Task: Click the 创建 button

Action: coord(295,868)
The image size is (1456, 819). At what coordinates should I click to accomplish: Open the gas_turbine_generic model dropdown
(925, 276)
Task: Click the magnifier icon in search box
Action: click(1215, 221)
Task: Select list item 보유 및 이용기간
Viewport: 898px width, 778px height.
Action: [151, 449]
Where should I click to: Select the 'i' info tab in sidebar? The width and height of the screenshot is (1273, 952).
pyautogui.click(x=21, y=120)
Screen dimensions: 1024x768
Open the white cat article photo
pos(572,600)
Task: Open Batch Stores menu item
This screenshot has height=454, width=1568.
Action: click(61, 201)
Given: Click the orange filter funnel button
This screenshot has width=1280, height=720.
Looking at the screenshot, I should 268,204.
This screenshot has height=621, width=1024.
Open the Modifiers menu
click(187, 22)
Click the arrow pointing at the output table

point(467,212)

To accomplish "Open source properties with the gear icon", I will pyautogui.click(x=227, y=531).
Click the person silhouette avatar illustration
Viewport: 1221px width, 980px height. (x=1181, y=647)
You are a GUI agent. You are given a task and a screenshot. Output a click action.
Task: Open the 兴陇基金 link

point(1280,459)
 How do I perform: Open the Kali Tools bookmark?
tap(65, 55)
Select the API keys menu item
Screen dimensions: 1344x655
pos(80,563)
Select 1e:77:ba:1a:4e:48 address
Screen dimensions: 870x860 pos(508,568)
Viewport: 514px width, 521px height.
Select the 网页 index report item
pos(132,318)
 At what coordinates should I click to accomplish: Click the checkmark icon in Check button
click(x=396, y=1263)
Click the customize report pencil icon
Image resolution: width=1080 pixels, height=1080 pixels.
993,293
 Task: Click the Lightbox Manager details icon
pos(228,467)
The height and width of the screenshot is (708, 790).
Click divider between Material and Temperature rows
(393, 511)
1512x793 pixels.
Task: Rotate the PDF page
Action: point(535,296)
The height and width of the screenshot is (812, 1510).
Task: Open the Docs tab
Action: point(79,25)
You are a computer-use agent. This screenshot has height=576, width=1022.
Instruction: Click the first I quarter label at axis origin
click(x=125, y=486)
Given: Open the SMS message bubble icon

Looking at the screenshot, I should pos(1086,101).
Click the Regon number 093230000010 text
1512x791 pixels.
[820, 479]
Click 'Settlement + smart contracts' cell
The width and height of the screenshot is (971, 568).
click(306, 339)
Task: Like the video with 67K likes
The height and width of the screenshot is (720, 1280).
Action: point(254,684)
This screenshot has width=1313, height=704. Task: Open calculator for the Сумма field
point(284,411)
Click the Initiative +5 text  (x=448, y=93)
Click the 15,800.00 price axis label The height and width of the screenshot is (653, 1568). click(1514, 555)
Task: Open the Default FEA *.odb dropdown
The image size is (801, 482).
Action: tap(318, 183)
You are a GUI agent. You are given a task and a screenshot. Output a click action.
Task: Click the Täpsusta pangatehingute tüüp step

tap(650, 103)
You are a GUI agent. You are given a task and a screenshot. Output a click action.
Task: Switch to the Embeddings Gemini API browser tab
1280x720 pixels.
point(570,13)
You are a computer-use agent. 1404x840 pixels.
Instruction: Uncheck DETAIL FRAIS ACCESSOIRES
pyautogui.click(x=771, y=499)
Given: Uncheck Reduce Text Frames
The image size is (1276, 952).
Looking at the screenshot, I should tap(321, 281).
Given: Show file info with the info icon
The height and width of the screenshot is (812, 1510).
——————————
▸ Aim of the exercise: Quote the records verbatim, beginning at the line that contains "Click the person" and ending with the line that contains "tap(650, 103)".

▸ Written solution:
Click the person silhouette avatar illustration
Viewport: 1221px width, 980px height. (x=1181, y=647)
You are a GUI agent. You are given a task and a screenshot. Output a click action.
Task: Open the 兴陇基金 link

point(1280,459)
 How do I perform: Open the Kali Tools bookmark?
tap(65, 55)
Select the API keys menu item
Screen dimensions: 1344x655
pos(80,563)
Select 1e:77:ba:1a:4e:48 address
Screen dimensions: 870x860 pos(508,568)
Viewport: 514px width, 521px height.
Select the 网页 index report item
pos(132,318)
 At what coordinates should I click to accomplish: Click the checkmark icon in Check button
click(x=396, y=1263)
Click the customize report pencil icon
Image resolution: width=1080 pixels, height=1080 pixels.
993,293
 Task: Click the Lightbox Manager details icon
pos(228,467)
The height and width of the screenshot is (708, 790).
Click divider between Material and Temperature rows
(393, 511)
1512x793 pixels.
Task: Rotate the PDF page
Action: point(535,296)
The height and width of the screenshot is (812, 1510).
Task: Open the Docs tab
Action: point(79,25)
You are a computer-use agent. This screenshot has height=576, width=1022.
Instruction: Click the first I quarter label at axis origin
click(x=125, y=486)
Given: Open the SMS message bubble icon

Looking at the screenshot, I should pos(1086,101).
Click the Regon number 093230000010 text
1512x791 pixels.
[820, 479]
Click 'Settlement + smart contracts' cell
The width and height of the screenshot is (971, 568).
click(306, 339)
Task: Like the video with 67K likes
The height and width of the screenshot is (720, 1280).
Action: point(254,684)
This screenshot has width=1313, height=704. Task: Open calculator for the Сумма field
point(284,411)
Click the Initiative +5 text  (x=448, y=93)
Click the 15,800.00 price axis label The height and width of the screenshot is (653, 1568). click(1514, 555)
Task: Open the Default FEA *.odb dropdown
The image size is (801, 482).
Action: tap(318, 183)
You are a GUI agent. You are given a task and a screenshot. Output a click action.
Task: Click the Täpsusta pangatehingute tüüp step

tap(650, 103)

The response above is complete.